The Mastercard advertisement is just one tip of the iceberg. I have a little media examination experiment if you care to indulge. When next you settle in for an evening's worth of TV viewing, keep this paradigm in mind: 1) Stupid White Male (SWM); 2) Ass-Kicking Woman (AKW); and 3) Obviously Superior Minority (OSM).

It might be easier to count the commercials without them.

R.B. Glennie said...

(my old handle was `Roundhead'; I've decided it's safe to reveal my actual name)

I've never heard Goldberg so eloquent:

*The idea of enlisting children to the Cause is as fashionable today as it was under Robespierre...*

This is so true.

In Canada here, there are `public service announcements' that feature the `scientist' / TV host / environmental nut David Suzuki.

In this spot, Suzuki is seen sitting (in a treehouse, apparently in the middle of the night) with a group of children, who are letting him know how they are `reducing their carbon footprint.'

Then, one of the children whispers to Dear (Leader) David: `Jimmy's parents don't believe in conserving...'

Beyond the obvious question as to why a 70-year-old man would be in a treehouse at night with a group of children unrelated to him, it shows the totalitarian mindset behind present-day `environmentalism'.

After all, the lad isn't informing on *his own* parents, but those of someone else.

It is startling that neither Suzuki, the producers of the spot, nor yet the energy company that subsidizes the production cost, would have stopped to think about these things.

the truth is clear: `environmentalism' is just another attempt at state control.

David C. Innes said...

Suzuki is still alive?
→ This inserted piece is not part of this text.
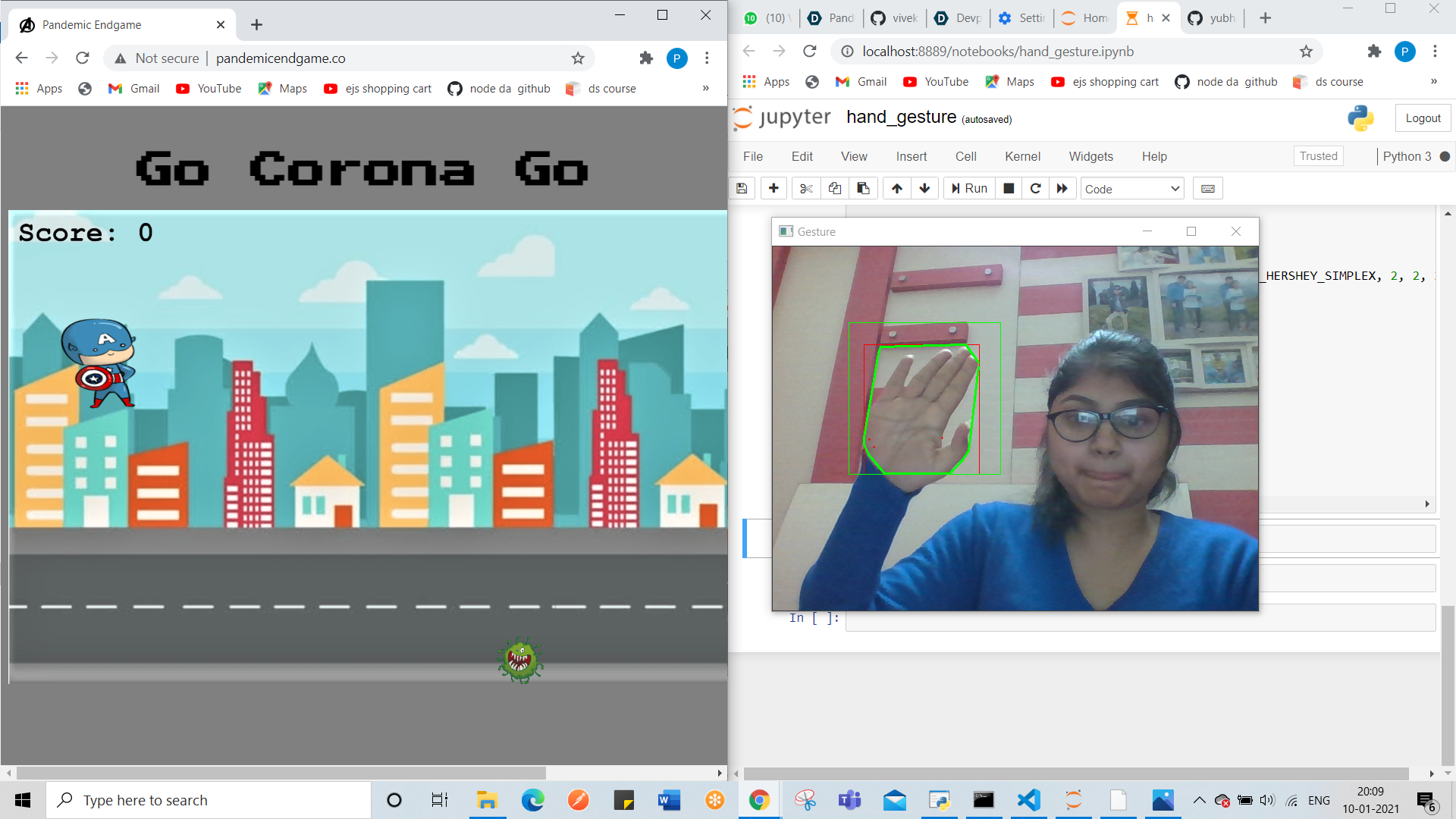This screenshot has height=819, width=1456.
Task: Open the Code cell type dropdown
Action: [1132, 189]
The Canadian media establishment gets hold of someone who represents the approved views (beyond which is thoughtcrime) and then he or she is treated like a Canadian living monument. Didn't someone make him a Senator?

What you describe seems abominable. It's amazing how the corporation tow the liberal line instead of appealing to what ordinary people quietly believe.
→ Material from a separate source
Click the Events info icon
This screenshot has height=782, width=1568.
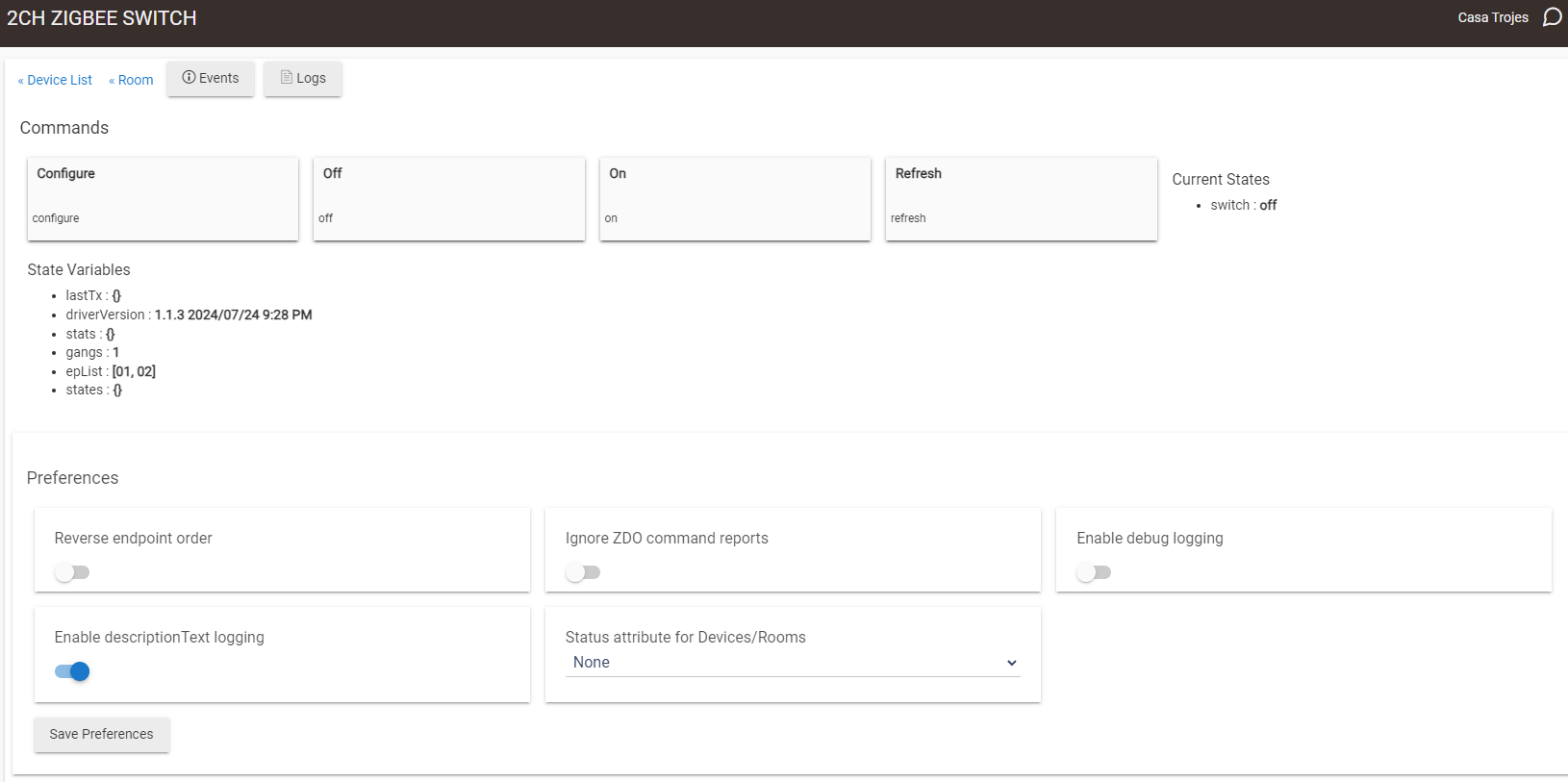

But from within their moral frame of reference, I'm sure Suzuki stands in for Yoda, or Mr. Miyagi in Karate Kid, or Shifu, the master in Kung Fu Panda.

R.B. Glennie said...

*Suzuki is still alive? The Canadian media establishment gets hold of someone who represents the approved views (beyond which is thoughtcrime) and then he or she is treated like a Canadian living monument. Didn't someone make him a Senator?*

Not, not a Senator, thank Gaia!

Unfortunately, Suzuki's position as an envrionmental extremist causes not the least bit of controversy among the Canadian media-cultural elite.

David C. Innes said...

It seems that scientists are cooling to global warming. Read Kim Strassel's "The Climate Change Climate Change: The number of skeptics is swelling everywhere" in the WSJ.